Monday, July 07, 2003

A quick roundup of the news here in Mudville. They've got a shell (from a gun, not the beach) that they can connect to the guy who confessed to being the Madrid "Playing Card" killer. I still haven't seen any articles linking this guy, who shot six people dead and wounded a couple of others over the space of a month and a half, to the Americanization of Spanish society. If you wait for it, it will come.

Yola Berrocal, a professional prostitute who sometimes strips in the Barcelona imitation version of American girlie bars, has been on a TV program called "Hotel Glam", a Survivor / Big Brother-like atrocity that was later rehashed every night on "Cronicas Marcianas", Javier Sarda's trash-TV vehicle which I got to be on once. The twist was that the contestants were all people on the fringe of celebrity society, sort of like Spanish Sally Kirklands or something. One of them was the notorious semi-celebrity asshole Pocholo, old Generalisimo Franco's grandson, who apparently said all kinds of awful things about Yola on these two really sickening TV programs.

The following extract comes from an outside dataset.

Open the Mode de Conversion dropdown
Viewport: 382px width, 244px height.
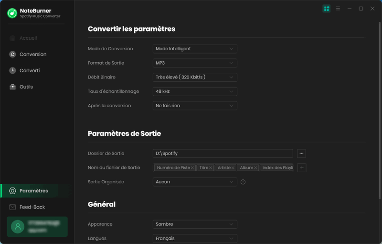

Get this. During the time of the Iraq war, Pocholo was apparently slagging off Yola big-time on Hotel Glam and then later on Sarda's program. Yola is accusing Prime Minister Aznar of being behind Pocholo's verbal aggression toward her, because he wanted to divert people's attention from the war.

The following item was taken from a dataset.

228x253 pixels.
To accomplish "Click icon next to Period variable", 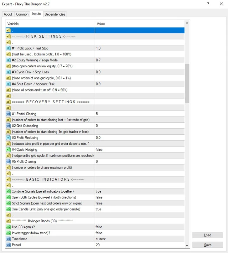I will pos(8,245).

I once came across a first-person my-experiences travel story on Salon in the late Nineties by a young American guy who'd gone out big-time partying in Madrid. Seems he latched onto a crowd of Madrid pijos and they all wound up at Pocholo's house. Drugs were being passed around freely, the guy noted, and Pocholo was a lousy pool player but thought he was hot shit.

American TV is awful. British and Japanese TV are worse than American TV. But Spanish TV is a grade Z ripoff of all three of them. At any one time they have two or three of these people-living-on-a-desert-island programs going, not to mention Sarda's nightly recap of the whole thing. Something like a quarter of all Spaniards follow these televised atrocities. Then there are the "Noche de fiesta"-type variety shows, a format as dead in the United States as Ed Sullivan, in which sixty-seven year-old chanteuses who are on their seventh facelift show up, lipsynch their way through a bad disco number, and do an interview with the gushing, airheaded hosts about their latest husbands from Cuba and babies adopted from China. Or vice versa. Whatever.